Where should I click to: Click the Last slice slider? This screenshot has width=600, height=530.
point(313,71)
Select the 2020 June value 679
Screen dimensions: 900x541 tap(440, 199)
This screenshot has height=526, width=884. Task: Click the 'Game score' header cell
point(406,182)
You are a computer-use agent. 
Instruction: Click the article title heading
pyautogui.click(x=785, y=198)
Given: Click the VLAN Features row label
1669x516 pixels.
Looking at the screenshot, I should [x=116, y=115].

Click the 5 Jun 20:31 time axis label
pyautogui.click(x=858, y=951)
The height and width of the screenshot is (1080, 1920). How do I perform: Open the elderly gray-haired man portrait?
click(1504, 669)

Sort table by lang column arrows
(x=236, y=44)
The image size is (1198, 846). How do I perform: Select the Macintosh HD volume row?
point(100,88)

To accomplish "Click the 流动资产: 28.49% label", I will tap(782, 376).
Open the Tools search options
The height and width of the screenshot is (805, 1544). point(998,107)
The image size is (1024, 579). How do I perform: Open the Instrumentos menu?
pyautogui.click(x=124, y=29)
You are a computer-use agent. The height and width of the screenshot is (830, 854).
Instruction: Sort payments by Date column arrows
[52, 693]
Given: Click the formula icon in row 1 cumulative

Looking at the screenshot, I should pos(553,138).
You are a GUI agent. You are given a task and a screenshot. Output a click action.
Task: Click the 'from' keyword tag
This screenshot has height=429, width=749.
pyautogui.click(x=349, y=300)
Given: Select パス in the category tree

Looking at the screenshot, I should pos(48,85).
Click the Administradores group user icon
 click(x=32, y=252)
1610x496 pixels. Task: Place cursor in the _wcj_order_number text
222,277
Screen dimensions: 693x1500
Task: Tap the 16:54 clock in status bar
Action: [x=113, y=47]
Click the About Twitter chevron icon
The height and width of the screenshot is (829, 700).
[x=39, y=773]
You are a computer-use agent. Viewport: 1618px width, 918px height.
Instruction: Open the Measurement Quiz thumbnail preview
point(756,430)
○ ○ ○ ○ ○
### DESCRIPTION OF THE TASK
Gather up, from the records above, each line where the word "agent" appears.

### EXERCISE OUTPUT
You are a computer-use agent. 
You are a computer-use agent. The height and width of the screenshot is (830, 854).
You are a GUI agent. You are given a task and a screenshot. Output a click action.
You are a computer-use agent. Viewport: 1618px width, 918px height.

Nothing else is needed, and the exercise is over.